The court found that revisions made by the White House did not eliminate the underlying problems of the ban, which targets six majority-Muslim countries: that it discriminates, whether by religion (as other courts have ruled) or nationality, and exceeds the president's authority. The appeals court, which also ruled against Trump's first travel ban in February, concluded that his own statements made clear that the revised version contains the same flaw by targeting Muslims.

"The president must make a sufficient finding that the entry of these classes of people would be 'detrimental to the interests of the United States,'” the panel ruled. "Further, the order runs afoul of other provisions ... that prohibit nationality-based discrimination and require the president to follow a specific process when setting the annual cap on the admission of refugees."

At issue is Trump's proposal to ban most travel from Iran, Libya, Somalia, Sudan, Syria and Yemen for 90 days and suspend the entire refugee program for 120 days. Justice Department lawyers made several adjustments from the first travel ban to address concerns raised by judges across the country. The revised version allowed current visa and green card holders to continue traveling, removed Iraq from the list of targeted countries and deleted a section that gave preference to Christian minorities in those countries.

Trump has said the travel ban is needed to give the federal government time to develop enhanced vetting procedures for people coming from terror-prone countries to ensure terrorists don't sneak into the United States through the legal immigration system. Critics have said the orders amount to an unconstitutional "Muslim ban" that Trump called for during his presidential campaign.

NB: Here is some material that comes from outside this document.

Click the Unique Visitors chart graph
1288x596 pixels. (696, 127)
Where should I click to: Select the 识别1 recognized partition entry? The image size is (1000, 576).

Trump has insisted the ban is legal and questioned his own lawyers for bowing to court rulings by issuing a "watered-down" version that was also blocked by courts. In a series of tweets last week, the president said the Justice Department should have stuck by the original travel ban and pushed for a "much tougher version." He continued a series of attacks against judges who have ruled against him, tweeting that "courts are slow and political!"

The revised ban already had been blocked by federal district court judges in Hawaii and Maryland and by the U.S. Court of Appeals for the 4th Circuit, based in Virginia. The Justice Department filed an appeal with the Supreme Court, which is expected to announce in the coming weeks whether it will hear the case.